◆ **WORK ORDER**:
Output every line below exactly.

◆ **RECORDS TO PROCESS**:
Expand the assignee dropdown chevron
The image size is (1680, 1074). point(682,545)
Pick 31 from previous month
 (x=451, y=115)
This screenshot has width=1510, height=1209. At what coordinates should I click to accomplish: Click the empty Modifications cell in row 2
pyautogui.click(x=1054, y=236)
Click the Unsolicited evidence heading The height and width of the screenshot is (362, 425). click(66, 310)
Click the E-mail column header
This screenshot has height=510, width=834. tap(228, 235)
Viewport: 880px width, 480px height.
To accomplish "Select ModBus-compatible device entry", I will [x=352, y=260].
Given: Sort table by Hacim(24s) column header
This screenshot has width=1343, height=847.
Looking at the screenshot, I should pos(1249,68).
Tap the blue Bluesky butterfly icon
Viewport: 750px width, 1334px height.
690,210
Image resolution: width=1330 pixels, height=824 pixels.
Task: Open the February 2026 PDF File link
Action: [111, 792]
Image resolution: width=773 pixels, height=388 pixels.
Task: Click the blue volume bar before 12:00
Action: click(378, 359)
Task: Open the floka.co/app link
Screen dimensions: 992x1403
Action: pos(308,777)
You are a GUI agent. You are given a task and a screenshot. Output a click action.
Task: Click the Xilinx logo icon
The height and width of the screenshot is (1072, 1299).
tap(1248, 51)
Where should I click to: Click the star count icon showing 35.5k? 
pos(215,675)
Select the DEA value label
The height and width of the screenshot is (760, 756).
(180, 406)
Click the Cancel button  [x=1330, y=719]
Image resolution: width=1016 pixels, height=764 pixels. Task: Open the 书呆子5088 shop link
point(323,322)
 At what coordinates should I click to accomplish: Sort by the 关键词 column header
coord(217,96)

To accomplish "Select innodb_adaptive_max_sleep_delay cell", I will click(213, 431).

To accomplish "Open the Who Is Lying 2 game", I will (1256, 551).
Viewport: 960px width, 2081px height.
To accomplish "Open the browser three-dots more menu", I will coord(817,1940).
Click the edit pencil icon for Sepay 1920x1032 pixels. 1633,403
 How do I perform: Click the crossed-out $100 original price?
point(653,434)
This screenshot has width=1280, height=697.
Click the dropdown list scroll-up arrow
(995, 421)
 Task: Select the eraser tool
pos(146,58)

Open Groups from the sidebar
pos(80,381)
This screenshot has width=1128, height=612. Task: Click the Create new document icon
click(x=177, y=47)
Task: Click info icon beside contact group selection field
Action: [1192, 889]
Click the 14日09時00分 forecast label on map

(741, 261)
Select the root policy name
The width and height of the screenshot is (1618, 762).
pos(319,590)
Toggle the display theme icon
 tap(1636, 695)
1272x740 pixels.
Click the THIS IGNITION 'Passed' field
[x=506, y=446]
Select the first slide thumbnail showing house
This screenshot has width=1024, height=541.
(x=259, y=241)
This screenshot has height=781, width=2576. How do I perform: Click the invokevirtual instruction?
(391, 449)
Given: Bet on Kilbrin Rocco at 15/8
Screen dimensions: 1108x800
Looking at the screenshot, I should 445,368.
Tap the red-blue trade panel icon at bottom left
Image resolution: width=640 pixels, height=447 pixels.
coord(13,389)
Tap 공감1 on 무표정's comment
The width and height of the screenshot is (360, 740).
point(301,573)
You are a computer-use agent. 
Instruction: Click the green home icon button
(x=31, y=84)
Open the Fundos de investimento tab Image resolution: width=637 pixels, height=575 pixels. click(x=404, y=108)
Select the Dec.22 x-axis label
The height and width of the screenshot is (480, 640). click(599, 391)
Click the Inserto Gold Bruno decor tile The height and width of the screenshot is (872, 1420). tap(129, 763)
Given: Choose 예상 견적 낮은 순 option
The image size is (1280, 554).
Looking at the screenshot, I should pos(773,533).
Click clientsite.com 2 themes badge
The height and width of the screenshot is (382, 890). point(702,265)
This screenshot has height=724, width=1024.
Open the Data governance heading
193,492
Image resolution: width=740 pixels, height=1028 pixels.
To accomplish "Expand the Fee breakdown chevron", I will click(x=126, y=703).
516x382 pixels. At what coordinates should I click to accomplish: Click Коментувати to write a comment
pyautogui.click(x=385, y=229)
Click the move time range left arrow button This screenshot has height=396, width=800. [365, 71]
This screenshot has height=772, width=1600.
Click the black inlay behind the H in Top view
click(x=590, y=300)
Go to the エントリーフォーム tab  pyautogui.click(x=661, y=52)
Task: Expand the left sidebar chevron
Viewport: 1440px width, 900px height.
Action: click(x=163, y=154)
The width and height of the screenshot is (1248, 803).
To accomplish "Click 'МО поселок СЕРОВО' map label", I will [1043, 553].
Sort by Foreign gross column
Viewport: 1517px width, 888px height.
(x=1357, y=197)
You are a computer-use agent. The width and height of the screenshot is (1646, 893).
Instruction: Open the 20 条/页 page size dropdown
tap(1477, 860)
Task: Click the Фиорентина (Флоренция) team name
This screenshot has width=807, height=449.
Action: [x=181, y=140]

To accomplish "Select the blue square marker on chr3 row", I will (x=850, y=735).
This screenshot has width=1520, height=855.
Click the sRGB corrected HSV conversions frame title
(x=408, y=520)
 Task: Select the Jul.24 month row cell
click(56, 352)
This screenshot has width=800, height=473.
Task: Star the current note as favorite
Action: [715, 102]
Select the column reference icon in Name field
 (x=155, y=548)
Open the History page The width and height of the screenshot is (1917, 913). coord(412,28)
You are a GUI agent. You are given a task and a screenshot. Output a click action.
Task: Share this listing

◆ **PROBLEM SOLUTION**:
Expand the assignee dropdown chevron
The image size is (1680, 1074). point(682,545)
Pick 31 from previous month
 (x=451, y=115)
This screenshot has width=1510, height=1209. At what coordinates should I click to accomplish: Click the empty Modifications cell in row 2
pyautogui.click(x=1054, y=236)
Click the Unsolicited evidence heading The height and width of the screenshot is (362, 425). click(66, 310)
Click the E-mail column header
This screenshot has height=510, width=834. tap(228, 235)
Viewport: 880px width, 480px height.
To accomplish "Select ModBus-compatible device entry", I will [x=352, y=260].
Given: Sort table by Hacim(24s) column header
This screenshot has width=1343, height=847.
Looking at the screenshot, I should pos(1249,68).
Tap the blue Bluesky butterfly icon
Viewport: 750px width, 1334px height.
690,210
Image resolution: width=1330 pixels, height=824 pixels.
Task: Open the February 2026 PDF File link
Action: [111, 792]
Image resolution: width=773 pixels, height=388 pixels.
Task: Click the blue volume bar before 12:00
Action: click(378, 359)
Task: Open the floka.co/app link
Screen dimensions: 992x1403
Action: pos(308,777)
You are a GUI agent. You are given a task and a screenshot. Output a click action.
Task: Click the Xilinx logo icon
The height and width of the screenshot is (1072, 1299).
tap(1248, 51)
Where should I click to: Click the star count icon showing 35.5k? 
pos(215,675)
Select the DEA value label
The height and width of the screenshot is (760, 756).
(180, 406)
Click the Cancel button  [x=1330, y=719]
Image resolution: width=1016 pixels, height=764 pixels. Task: Open the 书呆子5088 shop link
point(323,322)
 At what coordinates should I click to accomplish: Sort by the 关键词 column header
coord(217,96)

To accomplish "Select innodb_adaptive_max_sleep_delay cell", I will click(213, 431).

To accomplish "Open the Who Is Lying 2 game", I will (1256, 551).
Viewport: 960px width, 2081px height.
To accomplish "Open the browser three-dots more menu", I will coord(817,1940).
Click the edit pencil icon for Sepay 1920x1032 pixels. 1633,403
 How do I perform: Click the crossed-out $100 original price?
point(653,434)
This screenshot has width=1280, height=697.
Click the dropdown list scroll-up arrow
(995, 421)
 Task: Select the eraser tool
pos(146,58)

Open Groups from the sidebar
pos(80,381)
This screenshot has width=1128, height=612. Task: Click the Create new document icon
click(x=177, y=47)
Task: Click info icon beside contact group selection field
Action: [1192, 889]
Click the 14日09時00分 forecast label on map

(741, 261)
Select the root policy name
The width and height of the screenshot is (1618, 762).
pos(319,590)
Toggle the display theme icon
 tap(1636, 695)
1272x740 pixels.
Click the THIS IGNITION 'Passed' field
[x=506, y=446]
Select the first slide thumbnail showing house
This screenshot has width=1024, height=541.
(x=259, y=241)
This screenshot has height=781, width=2576. How do I perform: Click the invokevirtual instruction?
(391, 449)
Given: Bet on Kilbrin Rocco at 15/8
Screen dimensions: 1108x800
Looking at the screenshot, I should 445,368.
Tap the red-blue trade panel icon at bottom left
Image resolution: width=640 pixels, height=447 pixels.
coord(13,389)
Tap 공감1 on 무표정's comment
The width and height of the screenshot is (360, 740).
point(301,573)
You are a computer-use agent. 
Instruction: Click the green home icon button
(x=31, y=84)
Open the Fundos de investimento tab Image resolution: width=637 pixels, height=575 pixels. click(x=404, y=108)
Select the Dec.22 x-axis label
The height and width of the screenshot is (480, 640). click(599, 391)
Click the Inserto Gold Bruno decor tile The height and width of the screenshot is (872, 1420). tap(129, 763)
Given: Choose 예상 견적 낮은 순 option
The image size is (1280, 554).
Looking at the screenshot, I should pos(773,533).
Click clientsite.com 2 themes badge
The height and width of the screenshot is (382, 890). point(702,265)
This screenshot has height=724, width=1024.
Open the Data governance heading
193,492
Image resolution: width=740 pixels, height=1028 pixels.
To accomplish "Expand the Fee breakdown chevron", I will click(x=126, y=703).
516x382 pixels. At what coordinates should I click to accomplish: Click Коментувати to write a comment
pyautogui.click(x=385, y=229)
Click the move time range left arrow button This screenshot has height=396, width=800. [365, 71]
This screenshot has height=772, width=1600.
Click the black inlay behind the H in Top view
click(x=590, y=300)
Go to the エントリーフォーム tab  pyautogui.click(x=661, y=52)
Task: Expand the left sidebar chevron
Viewport: 1440px width, 900px height.
Action: click(x=163, y=154)
The width and height of the screenshot is (1248, 803).
To accomplish "Click 'МО поселок СЕРОВО' map label", I will [1043, 553].
Sort by Foreign gross column
Viewport: 1517px width, 888px height.
(x=1357, y=197)
You are a computer-use agent. The width and height of the screenshot is (1646, 893).
Instruction: Open the 20 条/页 page size dropdown
tap(1477, 860)
Task: Click the Фиорентина (Флоренция) team name
This screenshot has width=807, height=449.
Action: [x=181, y=140]

To accomplish "Select the blue square marker on chr3 row", I will (x=850, y=735).
This screenshot has width=1520, height=855.
Click the sRGB corrected HSV conversions frame title
(x=408, y=520)
 Task: Select the Jul.24 month row cell
click(56, 352)
This screenshot has width=800, height=473.
Task: Star the current note as favorite
Action: [715, 102]
Select the column reference icon in Name field
 (x=155, y=548)
Open the History page The width and height of the screenshot is (1917, 913). coord(412,28)
You are a GUI agent. You are given a task and a screenshot. Output a click action.
Task: Share this listing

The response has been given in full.